Nadine Primo: Gerade Fälle wie Rammstein finde ich immer wieder erschreckend, weil sie mich aus meiner 'Bubble' rausholen. Denn das, was für mich und mein Umfeld mittlerweile selbstverständlich ist, ist es noch lange nicht für ganz Deutschland. Das zeigt eben: Gesellschaftlicher Wandel braucht seine Zeit. Umso wichtiger ist es, dass wir jetzt laut sind und das Thema Konsens immer wieder auf die Agenda bringen. Und das ist nicht nur eine Aufgabe von uns Frauen. Wir brauchen viel mehr Männer, die sich dafür stark machen. Denn am Ende leiden nicht nur wir unter der Situation, sondern auch die Männer. Stichwort toxische Männlichkeit. Wir müssen gemeinsam daran arbeiten, dass mehr gegenseitiges Verständnis und Wohlwollen in der Gesellschaft herrscht.
Kathi von nevernot: Um unser Gespräch positiv abzuschließen: Was würdest du dir denn für die Zukunft wünschen?

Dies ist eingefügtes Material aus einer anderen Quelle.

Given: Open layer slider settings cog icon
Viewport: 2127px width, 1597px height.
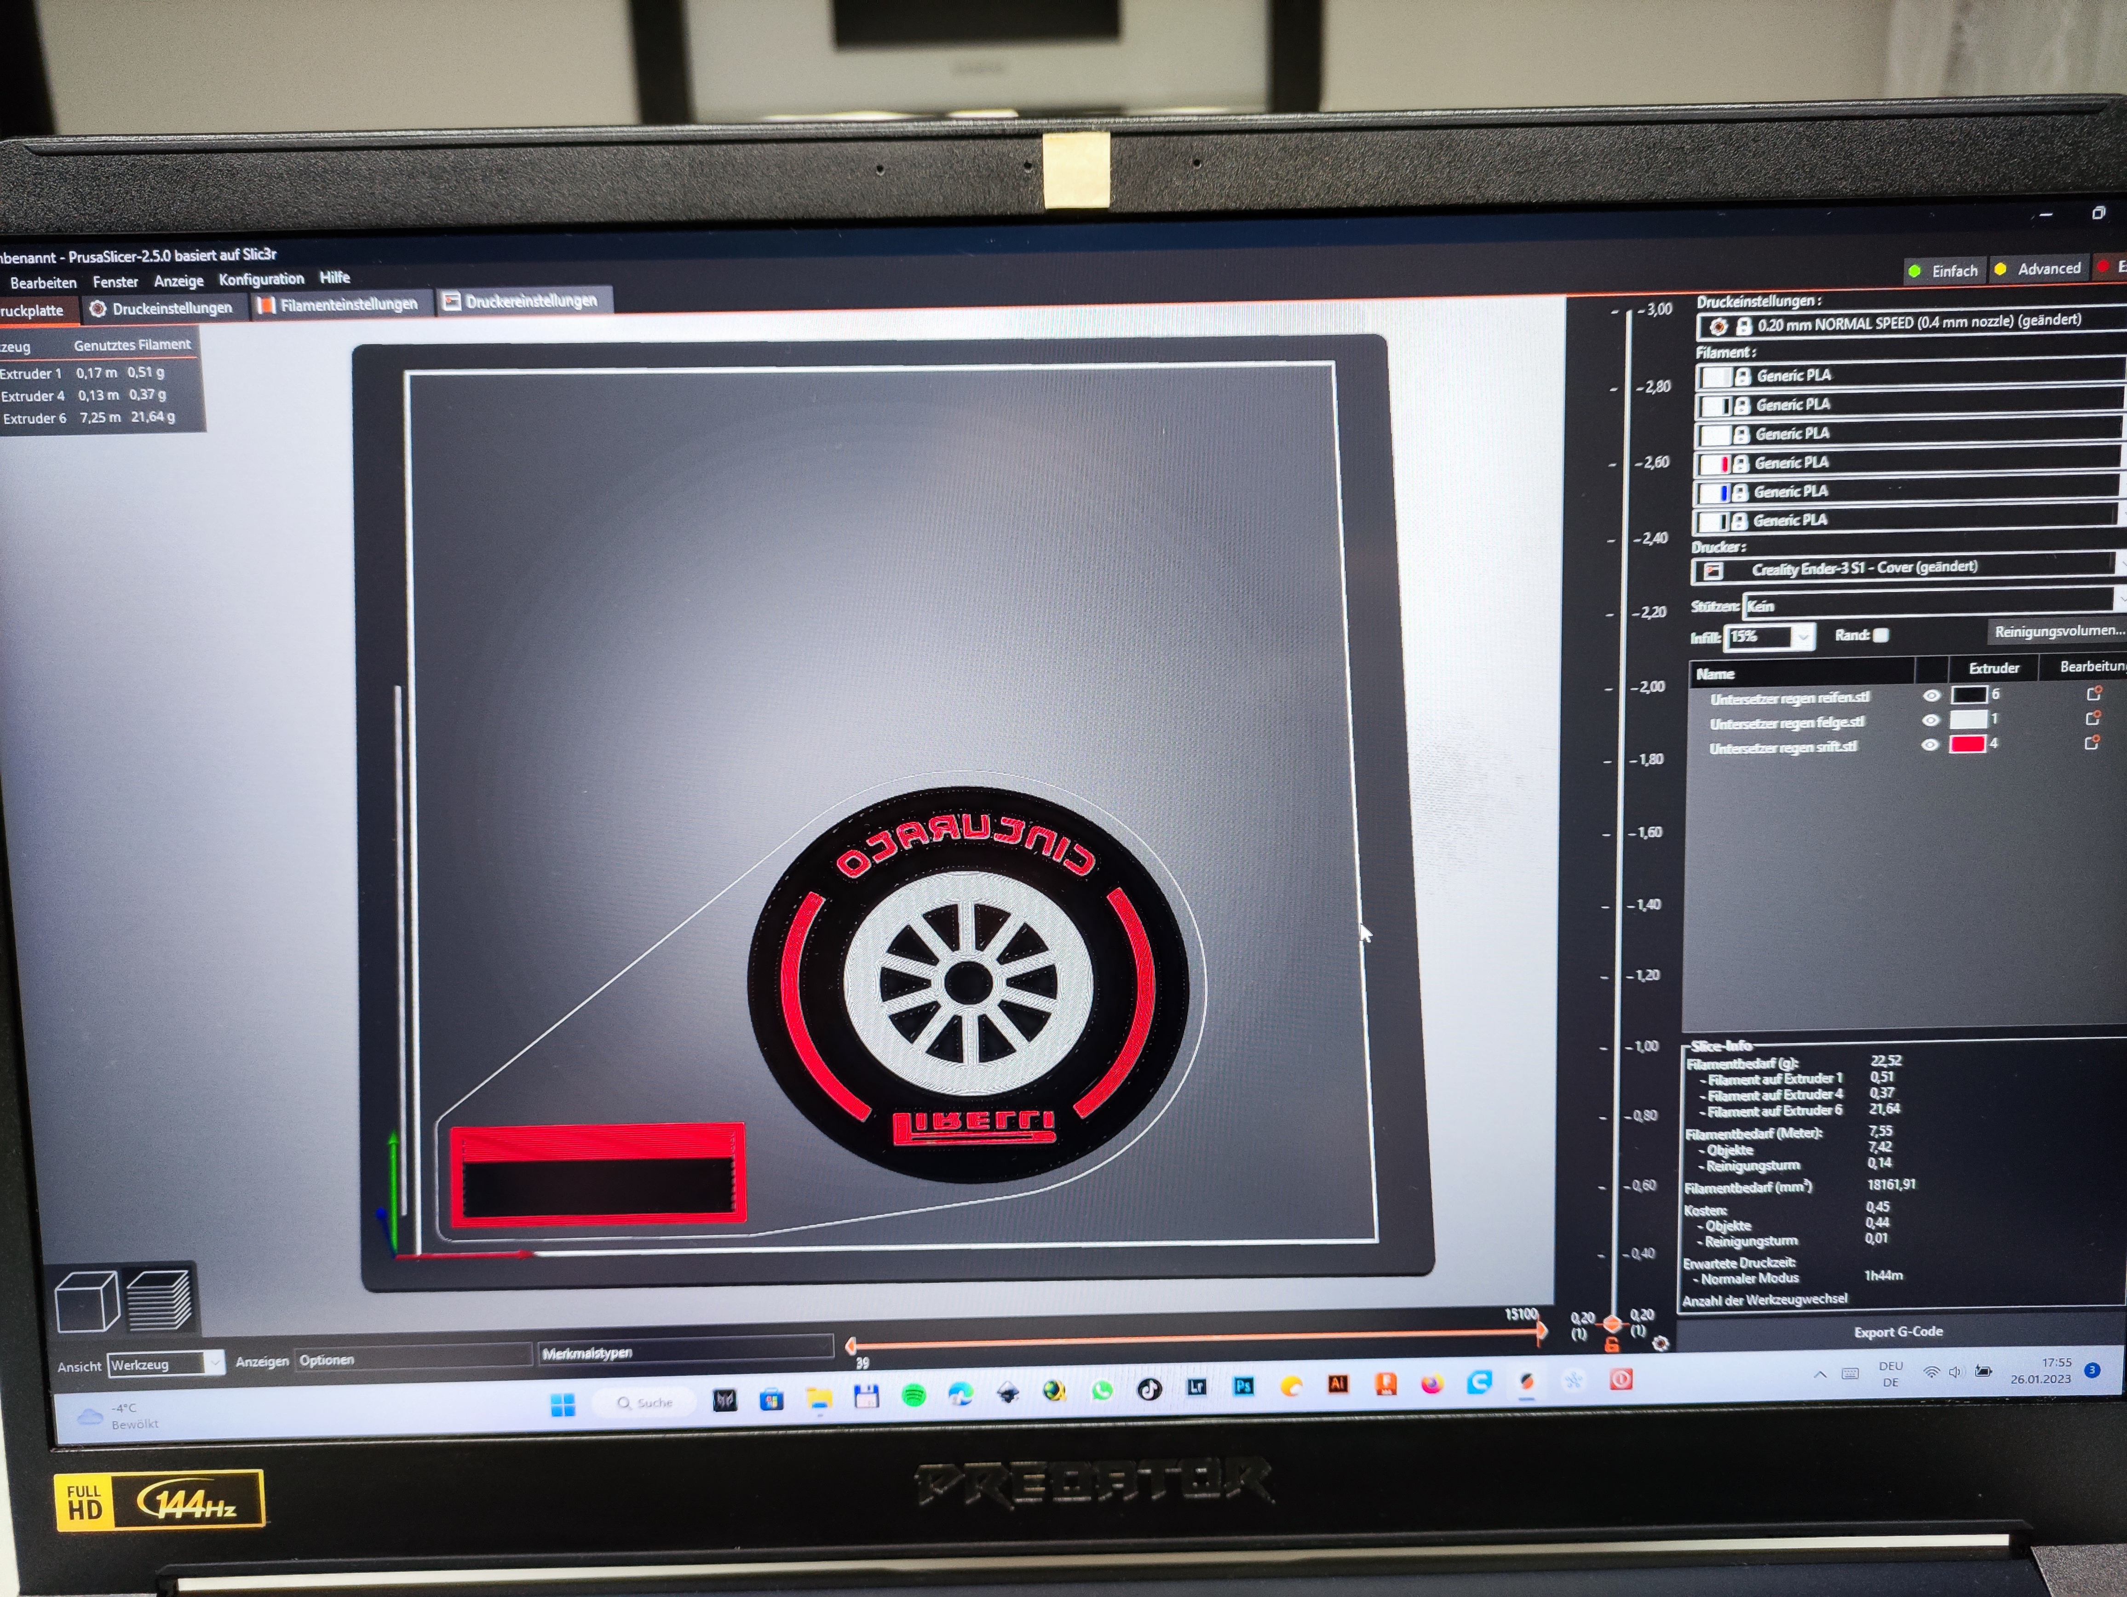Looking at the screenshot, I should pos(1661,1343).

Nadine Primo: Ich würde mir wünschen, dass wir alle mehr miteinander reden. Dass wir uns wirklich zuhören und aufhören, einander die Grenzen abzusprechen oder anderen unsere Grenzen aufzudrücken. Dass wir echtes Interesse daran entwickeln, andere zu verstehen. Bevor wir anfangen, unsere eigenen Unsicherheiten, Ängste oder moralischen Verfehlungen auf andere Menschen zu projizieren, sollten wir versuchen zu verstehen, dass jeder Mensch eigenständig ist und eine ganz eigene Perspektive mit sich bringt. Das geht über das Zuhören. Dann haben es auch Menschen leichter, die jetzt noch Probleme haben, ihre eigenen Bedürfnisse zu kommunizieren.
Kathi von nevernot: Ein tolles Schlusswort, Nadine. Danke dir für das Gespräch!